One of the major reasons that cyber crime has become such a serious issue for the United States of America is due to the fact that most of our country’s infrastructure was built to withstand cyber attacks. While it may have been constructed to withstand specific attacks, it is not designed to defend against all potential attacks. If it cannot defend itself, then how will it defend against hackers who know what to do to exploit the vulnerabilities within it? The same goes for our banking systems which have been found to be vulnerable to hackers.

As a nation, the Department of Homeland Security takes cyber threats seriously. In fact, it holds the nation’s cyber criminals accountable with stiff penalties for those who are found guilty of cyber crimes. Recently, there have been new laws passed in order to make cyber-criminals who are found to have compromised infrastructure pay a heavy price. This is a great step in protecting our country’s critical infrastructure from cyber criminals.

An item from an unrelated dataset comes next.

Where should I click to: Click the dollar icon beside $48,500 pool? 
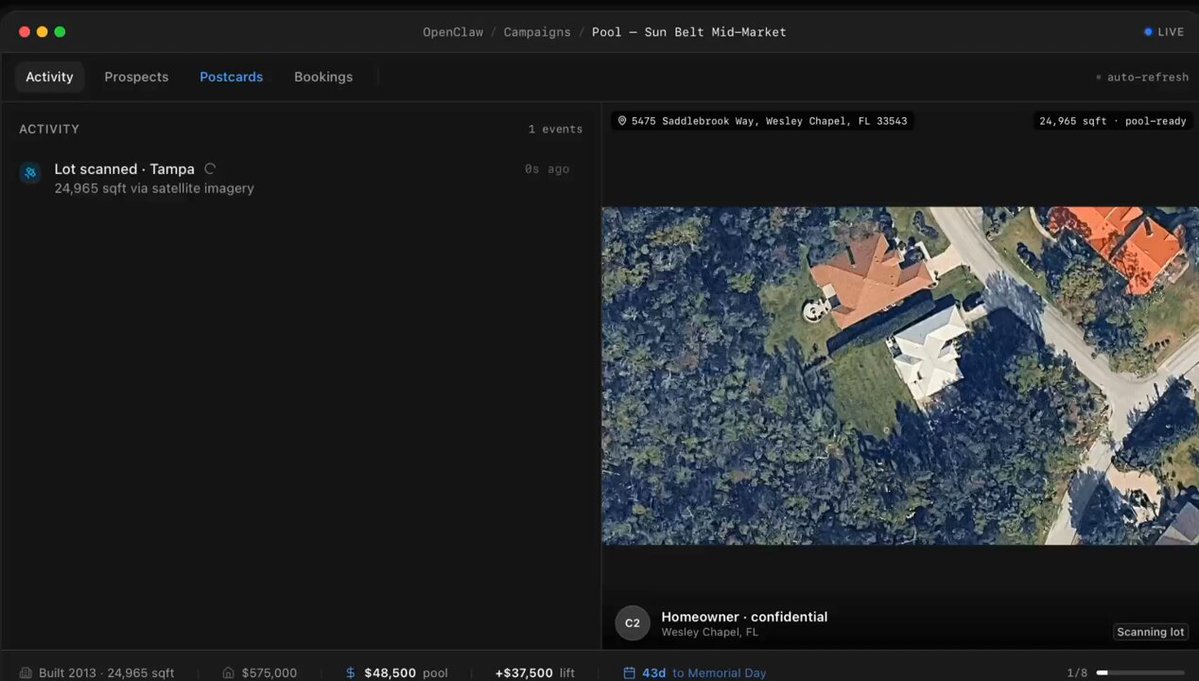tap(349, 673)
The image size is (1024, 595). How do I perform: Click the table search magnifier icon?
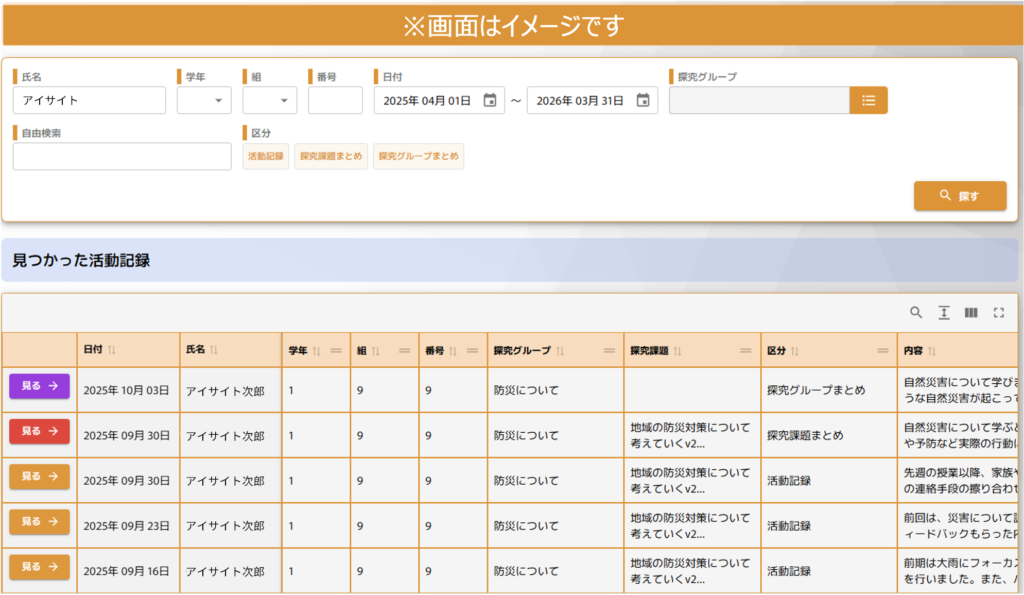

Unfortunately, many in the United States of America do not seem to be concerned about protecting their country’s infrastructure. We have a legal system based upon the idea of robbery or burglary. While the government may apprehend cyber criminals, it does not appear that it is willing to pursue them through the system. Some see it as a lack of priorities. It would seem that those who are most worried about cyber crime might actually be the cyber criminals themselves.

It would seem that if we cannot protect our vital infrastructure from cyber criminals, then we might as well just allow cyber criminals to continue their illegal activities. That would make sense right? Why would anyone in his right mind want to put his country at risk by allowing cyber criminals to compromise its cyber infrastructure? Would a cyber criminal be happy to breach the cyber firewall of a nation and go free to cause great damage? Probably not. If we cannot protect our country’s infrastructure, then why would anyone want to.

It appears that we are letting cyber criminals write the rules for how our nation’s critical infrastructure should be protected. How unfortunate, because our government is probably abysmal at its job in making sure that our critical infrastructures are kept secure. If we cannot protect our infrastructure from cyber criminals, then what can we do to prevent them? I am afraid that in the next decade, we will probably have to look to countries like China to provide our cyber protection. Please consider all this.